Here is a simple question. Given the "typical" search scenario (user searches for X, your SQL searches for "like %x%"), how do you broaden the user's input when multiple words are used? Let me begin with an example of what I mean and then I'll demonstrate a few solutions. Also, note that in this blog entry I'm focusing only on SQL searching, not free text searching ala Lucene (or full text searching like you get in some databases).
I began with an incredibly simple search form tied to the cfartgallery sample database.
<cfparam name="form.search" default="">
<form method="post">
<cfoutput>
<input type="text" name="search" value="#form.search#">
<input type="submit" value="Search">
</cfoutput>
</form>
<cfif len(trim(form.search))>
<cfset term = "%" & trim(form.search) & "%">
<cfset term = ucase(term)>
<cfquery name="results" datasource="cfartgallery">
select artname, description
from art
where ucase(artname) like <cfqueryparam cfsqltype="cf_sql_varchar" value="#term#">
or ucase(description) like <cfqueryparam cfsqltype="cf_sql_varchar" value="#term#">
</cfquery>
<cfdump var="#results#">
</cfif>
I assume nothing here is too crazy or unique. I basically take the form input, trim it, and wrap it with % characters. (Note the use of ucase here as the Derby databases were case sensitive.) I then check this input against the artname and description columns. While this works, it fails in a few cases. A good example of this involves two pieces of art: "Man in Jeans" and "Man on Stool." If I knew a piece of art existed that was named "man something something jeans", a search for "man jeans" would fail to work. My search code here is treating the input as a phrase, so it must match the literal 'man jeans' set of characters anywhere in the two columns.

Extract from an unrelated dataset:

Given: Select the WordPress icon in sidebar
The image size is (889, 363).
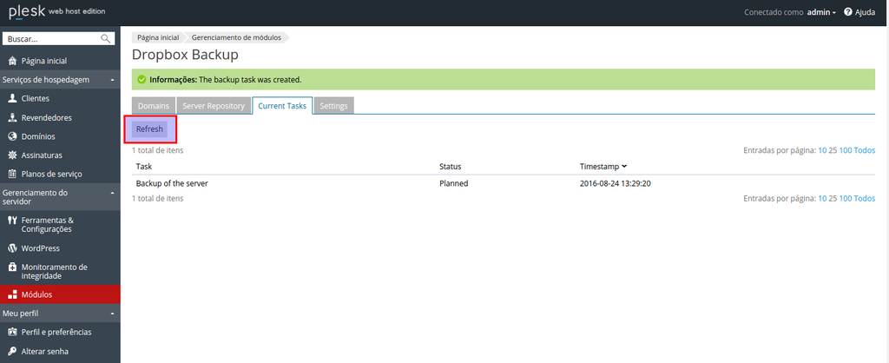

One possible way to fix this would be to treat the input like a list of options and allow for a match against any of them. Let's look at that modification first.

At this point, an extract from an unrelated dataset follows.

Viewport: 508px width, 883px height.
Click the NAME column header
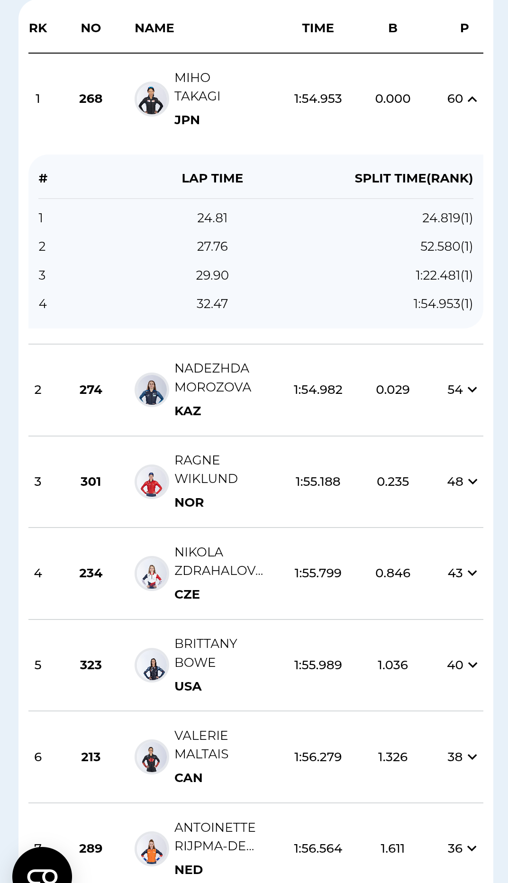coord(154,28)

<cfparam name="form.search" default="">
<form method="post">
<cfoutput>
<input type="text" name="search" value="#form.search#">
<input type="submit" value="Search">
</cfoutput>
</form>
<cfif len(trim(form.search))>
<cfquery name="results" datasource="cfartgallery">
select artname, description
from art
where 1=0
<cfloop index="word" list="#trim(form.search)#" delimiters=" ">
<cfset word = "%" & ucase(word) & "%">
or
ucase(artname) like <cfqueryparam cfsqltype="cf_sql_varchar" value="#word#">
or
ucase(description) like <cfqueryparam cfsqltype="cf_sql_varchar" value="#word#">
</cfloop>
</cfquery>
<cfdump var="#results#">
</cfif>
Notice I've modified the where clause. I begin with a 1=0 to act as a simple placeholder that will match nothing. Then for each "word" in the input I output OR clauses for each thing. Given the input "man jeans", the SQL you will end up with is:
where 1=1
or ucase(artname) like '%MAN%'
or ucase(description) like '%MAN%'
or ucase(artname) like '%JEANS%'
or ucase(description) like '%JEANS%'
This works well, but could a bit too loose. My search for "man jeans" ends up matching both "Man in Jeans" and "Man on Stool." That isn't horrible - and is better than matching nothing. But if we wanted to be a bit more strict, we can use an AND search. In this example, we will require all the words to exist, but still allow them to match in any column.

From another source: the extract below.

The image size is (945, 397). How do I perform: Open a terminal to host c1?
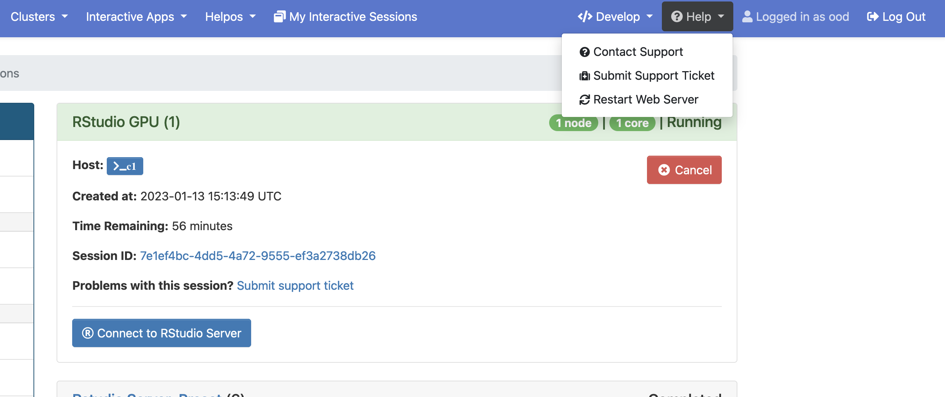pos(125,166)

<cfparam name="form.search" default="">
<form method="post">
<cfoutput>
<input type="text" name="search" value="#form.search#">
<input type="submit" value="Search">
</cfoutput>
</form>
<cfif len(trim(form.search))>
<cfquery name="results" datasource="cfartgallery">
select artname, description
from art
where
<cfloop index="x" from="1" to="#listLen(form.search, " ")#">
<cfset word = listGetAt(form.search, x, " ")>
<cfset word = "%" & ucase(word) & "%">
<cfif x neq 1>
and
</cfif>
(
ucase(artname) like <cfqueryparam cfsqltype="cf_sql_varchar" value="#word#">
or
ucase(description) like <cfqueryparam cfsqltype="cf_sql_varchar" value="#word#">
)
</cfloop>
</cfquery>
<cfdump var="#results#">
</cfif>
The where clause here is different. This time I loop over each word but include the AND prefix for each set of searches. The AND prefix is used only after the first word. So given the "man jeans" example we used earlier, we end up with this clause:
where
(ucase(artname) like '%MEN%'
or
ucase(description) like '%MEN%')
and
(ucase(artname) like '%JEANS%'
or
ucase(description) like '%JEANS%')
This provides a tighter result set than the previous example. So which is best? It depends. :) What I recommend is - log your searches and spend some time trying them yourselves. See how successful they are. Take that data and then decide what kind of modifications you should make to your search form.
Archived Comments
I think the most difficult part of this would be trying to order them in order of most relevant. I can think of several ways and it can get complicated fast.
Here are some ways you can try to order them:
-How many words are actually matched out of the total words searched.
-Order of the words in relation to the search string.
-How many times the words show up in the document.
-In this case, possibly an artname has more relevance than the description?
-If the first word had a match it would have more relevance than if the last word matched.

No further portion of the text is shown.